The Islamic Studies degree program is an Islam-focused discipline that combines Islamic theology with general humanities, cultural studies, and social sciences. The course aims to equip students with the skills to engage with religious source material on an academic level, as well as to explore religious practices and their communication, and to critically and systematically reflect on faith. Traditionally, the study of Islamic theology consists of the classical canon of Islamic scholarly disciplines: Quranic exegesis (tafsīr), Ḥadīṯ studies (ḥadīṯ), Islamic law (fiqh) and its methodology (uṣūl al-fiqh), systematic theology (kalām), the biography of the Prophet (sīra), Islamic history (tārīḫ al-islām), and the history of ideas.
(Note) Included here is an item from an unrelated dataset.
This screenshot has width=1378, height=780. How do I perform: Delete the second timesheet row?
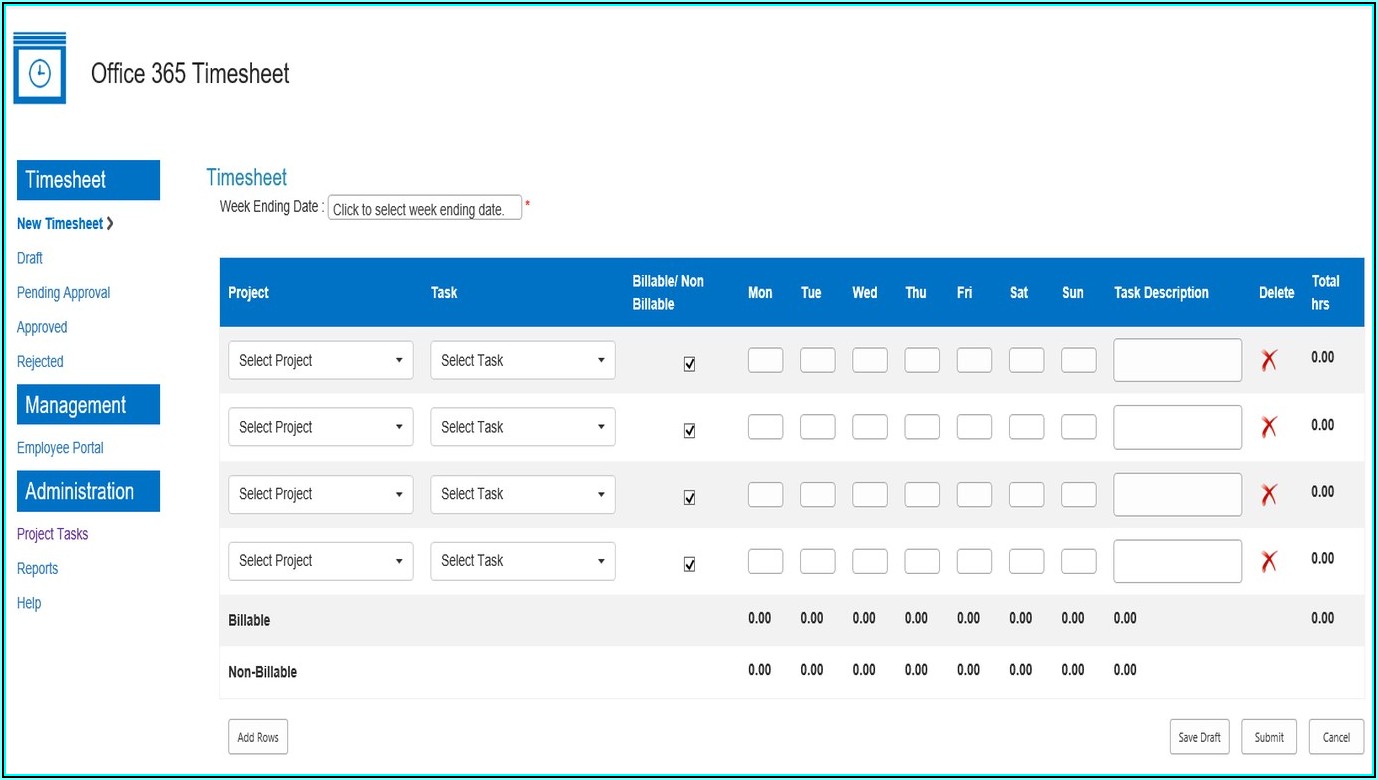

The Islamic Studies minor goes beyond traditional Islamic theology to examine the Islamic religion in the European and particularly the German context.
The Islamic Studies minor provides not only an internal perspective on the Islamic religion but also intercultural and interreligious competencies.
The Frankfurt Department for the Study of Culture and Religion of Islam sees itself as an institution that conducts Islamic Studies in an academic and non-denominational manner.
Practical training objectives are not the primary focus here; rather, the emphasis is on establishing a scholarly Islamic theology. Topics such as human rights, environmental protection, genetic engineering, or bioethics are just a few of the potential areas to be addressed from a theological perspective. The primary goal of Frankfurt Islamic Studies in research and teaching is therefore the acquisition, analysis, and critical examination of classical Islamic knowledge based on primary sources, alongside the application of research methods and argumentation structures established in the humanities.